Now, I wouldn't be writing this blog if everything about WebSphere mediations was so cool (yeah, I know, I have love hate relationship with IBM products!). Just note that the discussion in this blog entry refers to mediations available within WebSphere Application Server.

First of all, did you notice I call them WebSphere mediations? You won't see that term being used on any IBM website. I use that term because they use WebSphere specific APIs. You have to implement com.ibm.websphere.sib.mediation.handler.MediationHandler interface to create a mediation. This makes your code... well, not so portable. Mediations - woops, sorry - WebSphere mediations are very much like soap handlers. They can intercept the incoming requests and/or response and do things with it. There should have been some effort to make them part of the specification. I mean the whole concept of messaging engine is cool, even that should be part of the specification. The term 'messaging engine' doesn't refer to JMS messaging engine. It refers to the messaging infrastructure on which WAS runtime and service integration BUS are built. 
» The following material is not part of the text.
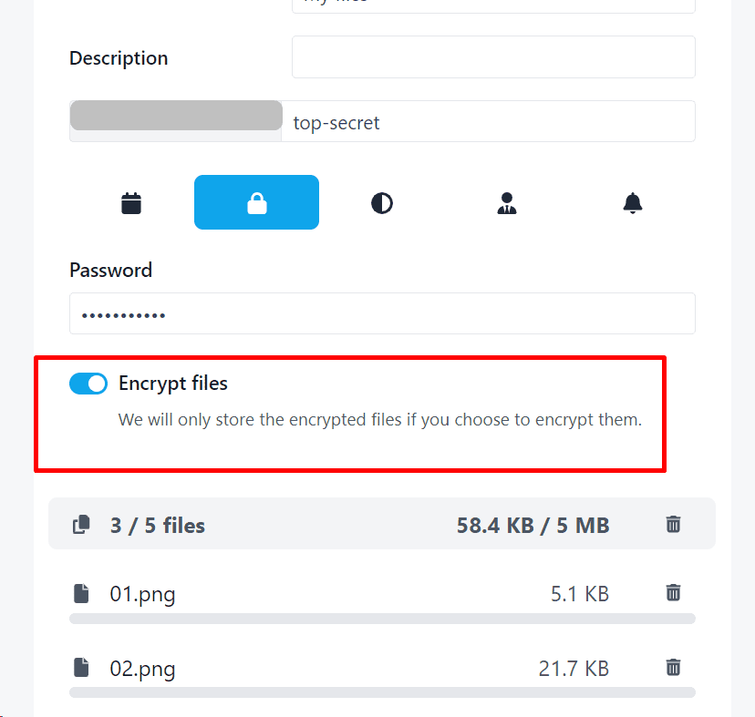The image size is (755, 717).
Task: Click the 3 / 5 files counter
Action: (x=157, y=525)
Second, they only support one method public boolean handle (javax.xml.rpc.handler.MessageContext context) method. Why can't they support both handleRequest and handleResponse like soap handlers do? Being able to handle response would be really convenient. For example, if I had a requirements to process an incoming message and forward it to a queue for further processing ONLY IF the initial processing was successful, I would catch the response message in the handleResponse method and then send the message for further processing. Without the ability to capture responses, you have to be little bit creative to implement this requirement (you can still do it though).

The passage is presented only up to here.